Mental disorientation.
Lack of coordination.
If vertigo occurs due to recent trauma, an immediate head computed tomography scan, and MRI is preferred by the doctor. Various diagnostic criterias for vertigo are:
Clinical Examination and History: Complete history of the past or recent head trauma should be noted, and past surgical history should be recorded. Clinical examination of external injuries like injury to the ears or bleeding from the ears, ear canal, and eardrum are done by an otolaryngologist.
Neurological Test:The doctor performs some hearing and neuro-sensory tests to identify if the vertigo is due to the central origin, and the patient is referred to a neurosurgeon for further management.
HINTS (Head Impulse Nystagmus Skew) Test:This test is used to confirm whether the vertigo is due to a peripheral cause or a central affecting the brain stem. In this test, the patient is asked to look straight at the examiner's nose.
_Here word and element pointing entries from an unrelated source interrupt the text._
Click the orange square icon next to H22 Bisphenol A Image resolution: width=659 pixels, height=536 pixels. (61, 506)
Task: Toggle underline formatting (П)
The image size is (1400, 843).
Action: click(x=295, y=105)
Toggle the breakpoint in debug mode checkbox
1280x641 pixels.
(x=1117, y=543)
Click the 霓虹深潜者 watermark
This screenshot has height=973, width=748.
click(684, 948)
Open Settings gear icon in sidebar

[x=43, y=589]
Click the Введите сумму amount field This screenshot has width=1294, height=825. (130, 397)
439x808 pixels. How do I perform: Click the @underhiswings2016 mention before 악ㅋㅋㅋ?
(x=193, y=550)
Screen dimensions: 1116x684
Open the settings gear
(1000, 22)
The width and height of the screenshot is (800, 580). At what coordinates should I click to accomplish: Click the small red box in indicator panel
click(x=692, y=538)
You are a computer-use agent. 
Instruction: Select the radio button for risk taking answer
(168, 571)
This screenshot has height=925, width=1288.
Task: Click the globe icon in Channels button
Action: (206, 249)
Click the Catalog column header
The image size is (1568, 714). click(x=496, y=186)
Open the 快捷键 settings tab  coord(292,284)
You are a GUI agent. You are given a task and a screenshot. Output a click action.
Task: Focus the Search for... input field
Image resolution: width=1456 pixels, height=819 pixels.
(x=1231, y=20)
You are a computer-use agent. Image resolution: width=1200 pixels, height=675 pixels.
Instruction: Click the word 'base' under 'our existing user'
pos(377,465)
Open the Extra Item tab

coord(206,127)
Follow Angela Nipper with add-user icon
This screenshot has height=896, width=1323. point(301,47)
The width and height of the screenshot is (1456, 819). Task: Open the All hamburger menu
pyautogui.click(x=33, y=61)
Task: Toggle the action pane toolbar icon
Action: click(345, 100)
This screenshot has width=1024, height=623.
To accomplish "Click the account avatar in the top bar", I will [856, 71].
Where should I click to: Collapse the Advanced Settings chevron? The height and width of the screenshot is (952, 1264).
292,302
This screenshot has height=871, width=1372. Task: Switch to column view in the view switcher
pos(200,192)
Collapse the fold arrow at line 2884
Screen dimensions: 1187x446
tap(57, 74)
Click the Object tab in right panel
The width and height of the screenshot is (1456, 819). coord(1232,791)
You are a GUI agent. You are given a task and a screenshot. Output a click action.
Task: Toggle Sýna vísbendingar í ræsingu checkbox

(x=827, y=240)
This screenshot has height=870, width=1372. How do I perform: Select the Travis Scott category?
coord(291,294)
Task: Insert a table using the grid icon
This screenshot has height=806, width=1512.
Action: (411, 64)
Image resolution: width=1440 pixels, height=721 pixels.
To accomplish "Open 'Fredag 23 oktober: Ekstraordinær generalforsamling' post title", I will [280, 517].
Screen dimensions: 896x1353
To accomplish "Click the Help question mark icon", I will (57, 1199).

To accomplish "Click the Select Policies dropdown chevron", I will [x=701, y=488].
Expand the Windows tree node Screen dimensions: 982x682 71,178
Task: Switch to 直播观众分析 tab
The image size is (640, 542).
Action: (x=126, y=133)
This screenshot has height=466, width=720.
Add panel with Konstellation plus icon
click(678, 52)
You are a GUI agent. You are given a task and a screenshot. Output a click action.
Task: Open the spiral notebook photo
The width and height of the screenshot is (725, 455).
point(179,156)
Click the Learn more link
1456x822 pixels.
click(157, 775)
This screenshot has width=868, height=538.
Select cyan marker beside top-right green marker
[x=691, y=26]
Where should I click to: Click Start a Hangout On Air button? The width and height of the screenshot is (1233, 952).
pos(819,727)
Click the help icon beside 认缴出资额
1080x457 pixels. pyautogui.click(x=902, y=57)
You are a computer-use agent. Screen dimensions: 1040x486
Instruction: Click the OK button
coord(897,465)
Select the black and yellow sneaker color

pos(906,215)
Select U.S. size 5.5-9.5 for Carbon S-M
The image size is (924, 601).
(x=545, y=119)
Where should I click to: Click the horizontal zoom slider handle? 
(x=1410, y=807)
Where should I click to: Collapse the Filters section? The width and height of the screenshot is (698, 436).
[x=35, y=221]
The examiner quickly thrust the patient's head to one side to 30 degrees and checked for rapid eye movement (catch-up saccade) simultaneously. If the catch-up saccade is on one side, it confirms vertigo is due to peripheral vestibular dysfunction. The presence of skew deviation (one eye is higher than the other) confirms the vertigo is due to central origin.
Magnetic Resonance Imaging (MRI): Magnetic resonance imaging for the brain is done to check any damage to the nerves connecting the inner ears to the brain. It helps to evaluate severity and extent of the trauma.
Rotary Chair Testing:This test is used to confirm whether the vertigo episodes are of peripheral or central origin. In this test, a chair that is computerized is used. The patient is made to sit on the chair, and the chair is rotated slowly. Eye movements of the patient with head rotation are recorded.
Angiogram:It is done to detect any occlusion or compression of the vertebrobasilar artery resulting in vertigo symptoms.
Dix-Hallpike Maneuver: If BPPV (Benign Paroxysmal Positional Vertigo) is confirmed by the Dix-hallpike maneuver or roll maneuver then the proper repositioning maneuver should be done like Epley's maneuver or Gufoni's maneuver. Before performing any maneuver the doctor should confirm that there is no spinal cord injury. If Central causes are found, then they should be treated accordingly. If peripheral vertigo remains persistent then a short course of corticosteroid can be tried.
Ocular (eye) Reflex Testing: It is done by keeping an object in front of the patient's eyes, and then the object is moved in different directions, and the movement of the eyes with object movement is recorded simultaneously.
Vertigo persisting for more than weeks needs immediate attention and early intervention.
Treatment modalities of post-traumatic vertigo are:
Identifying the Underlying Causes: The most significant step before starting any management protocols is to first identify and confirm whether the post-traumatic vertigo attacks are of peripheral or central origin.
Check Intracranial Pressure (ICP): If the patient is getting more serious intracranial pressure should be monitored, and drugs like Mannitol are given to reduce the pressure.
Surgical Decompression: If all the conservative and drug therapy fails to resolve the problem, surgical decompression or craniotomy surgery is performed by the neurosurgeon to treat the underlying edema, arterial occlusion, and hemorrhage
Episodes of vertigo can be stopped by :
Sit and relax as soon as you feel giddy.
Avoid standing suddenly from the bed or chair. Take time to stand from a sitting or lie down position to avoid sudden posture changes.
Avoid excursive head movements.
Avoid strenuous head rotations exercises.
Try to keep your head elevated while sleeping by using two pillows.
Drink plenty of water.
Conclusion:
Vertigo can occur spontaneously to anyone. Vertigo or recurrent dizziness episodes drastically affect the abilities of a person to balance, concentrate and perform daily life activities. Mostly the symptoms of vertigo subside within a week. Symptoms of vertigo that persist more than weeks after the head injury or any other neurological lesions is a serious complication indicating structural or functional damage to the brainstem that needs to be reported to a doctor immediately. Early diagnosis and management of post-traumatic vertigo are crucial to prevent further complications and manage them effectively.